I'm running an EMR Spark cluster (uses YARN) and I'm running Luigi tasks directly from the EMR master. I have a chain of jobs that depends on data in S3 and after a few SparkSubmitTasks will eventually end up in Redshift.

import luigi
import luigi.format
from luigi.contrib.spark import SparkSubmitTask
from luigi.contrib.redshift import RedshiftTarget


class SomeSparkTask(SparkSubmitTask):

    # Stored in /etc/luigi/client.cfg
    host = luigi.Parameter(default='host')
    database = luigi.Parameter(default='database')
    user = luigi.Parameter(default='user')
    password = luigi.Parameter(default='password')
    table = luigi.Parameter(default='table')

    <add-more-params-here>

    app = '<app-jar>.jar'
    entry_class = '<path-to-class>'

    def app_options(self):
        return <list-of-options>

    def output(self):
        return RedshiftTarget(host=self.host, database=self.database, user=self.user, password=self.password,
                              table=self.table, update_id=<some-unique-identifier>)

    def requires(self):
        return AnotherSparkSubmitTask(<params>)

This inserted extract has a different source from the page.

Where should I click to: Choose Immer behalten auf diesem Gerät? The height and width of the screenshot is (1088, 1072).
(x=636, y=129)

I'm running into two main problems:

1) Sometimes luigi isn't able to determine when a SparkSubmitTask is done - for example, I'll see that luigi submits a job, then check YARN, which will say that the application is running, but once it's done, luigi just hangs and isn't able to determine that the job is done.

2) If for whatever reason the SparkSubmitTasks are able to run and the Task I've placed above finishes the Spark Job, the output task is never run and the marker-table is never created nor populated. However, the actual table is created in the Spark Job that's run. Am I misunderstanding how I'm supposed to call the RedshiftTarget?

In the meantime I'm trying to get acquainted with the source code.

Thanks!


Solution

  • Dropped the use of Luigi in my Spark applications because all my data is now streamed into S3 and I only need one large monolithic application to run all my Spark aggregations so I can take advantage of intermediate results/caching.